Pixel coordinate grounding data:
▬▬▬

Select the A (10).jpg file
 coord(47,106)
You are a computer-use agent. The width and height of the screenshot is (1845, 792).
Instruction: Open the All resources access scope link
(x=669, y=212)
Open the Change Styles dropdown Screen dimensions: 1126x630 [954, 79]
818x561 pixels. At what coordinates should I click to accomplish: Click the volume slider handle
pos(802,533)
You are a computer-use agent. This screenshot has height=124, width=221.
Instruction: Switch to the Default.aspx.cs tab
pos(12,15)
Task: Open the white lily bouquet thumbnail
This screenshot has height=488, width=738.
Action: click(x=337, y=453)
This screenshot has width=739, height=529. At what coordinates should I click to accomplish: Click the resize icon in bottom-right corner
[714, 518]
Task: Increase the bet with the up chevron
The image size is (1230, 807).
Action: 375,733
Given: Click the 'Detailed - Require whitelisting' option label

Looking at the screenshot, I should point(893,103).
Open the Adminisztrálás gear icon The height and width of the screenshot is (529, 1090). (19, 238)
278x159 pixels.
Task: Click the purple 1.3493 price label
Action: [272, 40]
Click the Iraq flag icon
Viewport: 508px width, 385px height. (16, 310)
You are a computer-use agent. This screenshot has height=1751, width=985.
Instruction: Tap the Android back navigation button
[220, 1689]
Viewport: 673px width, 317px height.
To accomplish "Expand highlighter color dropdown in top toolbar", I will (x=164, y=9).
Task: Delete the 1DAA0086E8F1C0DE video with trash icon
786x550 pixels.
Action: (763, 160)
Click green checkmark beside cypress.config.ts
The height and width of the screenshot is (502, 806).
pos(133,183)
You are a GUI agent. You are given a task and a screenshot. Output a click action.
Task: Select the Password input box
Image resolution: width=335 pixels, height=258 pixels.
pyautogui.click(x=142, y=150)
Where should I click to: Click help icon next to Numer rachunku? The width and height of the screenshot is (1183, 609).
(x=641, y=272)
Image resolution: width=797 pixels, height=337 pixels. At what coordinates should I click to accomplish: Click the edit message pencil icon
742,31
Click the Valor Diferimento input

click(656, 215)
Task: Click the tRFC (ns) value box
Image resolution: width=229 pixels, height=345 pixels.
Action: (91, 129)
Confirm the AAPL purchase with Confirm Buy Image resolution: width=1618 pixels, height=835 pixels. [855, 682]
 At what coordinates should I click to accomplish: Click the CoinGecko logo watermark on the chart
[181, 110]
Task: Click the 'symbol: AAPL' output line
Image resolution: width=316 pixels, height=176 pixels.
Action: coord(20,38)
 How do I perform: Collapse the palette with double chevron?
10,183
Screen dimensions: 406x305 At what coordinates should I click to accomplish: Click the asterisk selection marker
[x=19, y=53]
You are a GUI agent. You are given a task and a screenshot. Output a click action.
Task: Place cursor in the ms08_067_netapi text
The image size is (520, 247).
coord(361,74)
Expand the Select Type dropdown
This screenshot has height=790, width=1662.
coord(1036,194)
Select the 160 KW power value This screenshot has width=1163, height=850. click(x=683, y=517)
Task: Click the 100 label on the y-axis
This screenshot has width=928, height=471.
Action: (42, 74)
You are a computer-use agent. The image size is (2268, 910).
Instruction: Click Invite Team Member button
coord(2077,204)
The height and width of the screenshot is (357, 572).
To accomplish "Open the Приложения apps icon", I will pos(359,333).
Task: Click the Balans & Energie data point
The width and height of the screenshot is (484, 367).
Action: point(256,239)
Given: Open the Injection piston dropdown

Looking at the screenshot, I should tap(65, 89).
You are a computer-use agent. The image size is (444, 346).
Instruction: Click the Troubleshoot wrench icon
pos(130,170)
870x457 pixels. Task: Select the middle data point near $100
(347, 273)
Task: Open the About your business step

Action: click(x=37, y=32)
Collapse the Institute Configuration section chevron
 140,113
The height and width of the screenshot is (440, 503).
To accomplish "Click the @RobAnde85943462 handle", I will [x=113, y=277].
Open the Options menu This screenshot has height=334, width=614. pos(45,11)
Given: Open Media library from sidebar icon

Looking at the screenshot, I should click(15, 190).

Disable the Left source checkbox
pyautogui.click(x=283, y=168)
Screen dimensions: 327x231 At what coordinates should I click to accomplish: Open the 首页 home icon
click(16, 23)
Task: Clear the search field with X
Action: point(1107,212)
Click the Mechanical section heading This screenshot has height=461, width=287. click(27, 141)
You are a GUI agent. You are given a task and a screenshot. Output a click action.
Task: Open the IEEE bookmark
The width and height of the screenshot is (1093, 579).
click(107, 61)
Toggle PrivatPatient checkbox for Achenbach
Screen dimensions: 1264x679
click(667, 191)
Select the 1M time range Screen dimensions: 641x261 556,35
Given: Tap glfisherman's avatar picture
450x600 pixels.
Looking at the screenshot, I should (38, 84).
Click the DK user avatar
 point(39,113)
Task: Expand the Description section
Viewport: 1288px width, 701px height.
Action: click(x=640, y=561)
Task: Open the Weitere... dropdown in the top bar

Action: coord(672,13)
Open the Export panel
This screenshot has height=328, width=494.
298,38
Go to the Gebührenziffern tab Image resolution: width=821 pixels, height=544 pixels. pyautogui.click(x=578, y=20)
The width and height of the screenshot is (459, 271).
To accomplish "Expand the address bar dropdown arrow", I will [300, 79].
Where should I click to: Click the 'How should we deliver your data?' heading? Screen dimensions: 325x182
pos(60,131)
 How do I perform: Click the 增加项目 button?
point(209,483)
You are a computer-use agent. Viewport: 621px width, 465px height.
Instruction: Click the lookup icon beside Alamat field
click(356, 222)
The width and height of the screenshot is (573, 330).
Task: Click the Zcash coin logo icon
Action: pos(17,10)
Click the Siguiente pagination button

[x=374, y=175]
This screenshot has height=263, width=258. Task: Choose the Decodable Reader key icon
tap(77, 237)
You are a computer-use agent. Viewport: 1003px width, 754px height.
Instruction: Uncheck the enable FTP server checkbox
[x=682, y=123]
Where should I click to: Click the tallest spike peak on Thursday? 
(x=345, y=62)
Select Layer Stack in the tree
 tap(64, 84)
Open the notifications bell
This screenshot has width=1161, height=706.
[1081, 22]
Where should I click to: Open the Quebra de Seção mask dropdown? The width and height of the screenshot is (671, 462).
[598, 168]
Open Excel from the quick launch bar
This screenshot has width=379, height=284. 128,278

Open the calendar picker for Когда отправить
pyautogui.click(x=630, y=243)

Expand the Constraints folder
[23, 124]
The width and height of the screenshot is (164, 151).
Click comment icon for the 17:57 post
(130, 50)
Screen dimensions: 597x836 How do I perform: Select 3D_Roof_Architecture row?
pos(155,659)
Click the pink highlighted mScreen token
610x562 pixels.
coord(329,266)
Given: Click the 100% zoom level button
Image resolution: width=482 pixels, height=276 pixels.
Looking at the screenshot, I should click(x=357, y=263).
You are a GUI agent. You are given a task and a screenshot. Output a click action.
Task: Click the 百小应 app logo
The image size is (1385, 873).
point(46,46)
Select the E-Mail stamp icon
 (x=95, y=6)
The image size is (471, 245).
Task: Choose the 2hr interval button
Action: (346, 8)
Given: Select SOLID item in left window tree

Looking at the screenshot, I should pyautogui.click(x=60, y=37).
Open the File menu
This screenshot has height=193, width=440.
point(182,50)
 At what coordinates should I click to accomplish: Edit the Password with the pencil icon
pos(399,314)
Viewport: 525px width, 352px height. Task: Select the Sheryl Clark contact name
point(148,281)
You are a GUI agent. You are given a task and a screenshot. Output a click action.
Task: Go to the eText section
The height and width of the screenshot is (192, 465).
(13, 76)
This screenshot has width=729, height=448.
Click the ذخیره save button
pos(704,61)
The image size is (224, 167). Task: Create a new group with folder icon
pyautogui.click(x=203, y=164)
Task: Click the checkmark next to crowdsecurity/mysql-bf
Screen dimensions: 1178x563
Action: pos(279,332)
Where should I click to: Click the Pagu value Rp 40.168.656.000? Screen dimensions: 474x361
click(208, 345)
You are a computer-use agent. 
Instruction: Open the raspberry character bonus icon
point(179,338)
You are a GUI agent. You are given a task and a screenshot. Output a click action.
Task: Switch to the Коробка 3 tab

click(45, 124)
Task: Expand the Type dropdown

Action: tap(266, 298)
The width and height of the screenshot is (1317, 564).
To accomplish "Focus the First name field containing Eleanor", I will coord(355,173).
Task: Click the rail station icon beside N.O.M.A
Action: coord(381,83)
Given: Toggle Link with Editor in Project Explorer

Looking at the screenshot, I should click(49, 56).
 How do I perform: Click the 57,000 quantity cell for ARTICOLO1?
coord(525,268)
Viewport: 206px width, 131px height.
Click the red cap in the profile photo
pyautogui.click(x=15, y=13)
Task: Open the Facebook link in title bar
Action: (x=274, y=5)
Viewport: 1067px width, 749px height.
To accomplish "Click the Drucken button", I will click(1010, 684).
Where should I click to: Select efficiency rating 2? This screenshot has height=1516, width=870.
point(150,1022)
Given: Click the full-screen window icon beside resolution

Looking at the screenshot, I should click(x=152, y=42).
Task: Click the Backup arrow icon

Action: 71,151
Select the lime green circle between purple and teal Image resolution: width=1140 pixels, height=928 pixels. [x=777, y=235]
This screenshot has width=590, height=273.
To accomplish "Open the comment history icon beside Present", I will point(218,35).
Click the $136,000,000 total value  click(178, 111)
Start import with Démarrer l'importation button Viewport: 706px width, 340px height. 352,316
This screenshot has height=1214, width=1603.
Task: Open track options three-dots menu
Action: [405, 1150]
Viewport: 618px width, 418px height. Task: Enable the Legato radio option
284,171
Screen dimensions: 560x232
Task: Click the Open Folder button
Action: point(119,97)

▬▬▬

__WORK TASK__
Return, from the data, each line that has the word "checkmark" in it.

__EXERCISE ANSWER__
Click green checkmark beside cypress.config.ts
Task: Click the checkmark next to crowdsecurity/mysql-bf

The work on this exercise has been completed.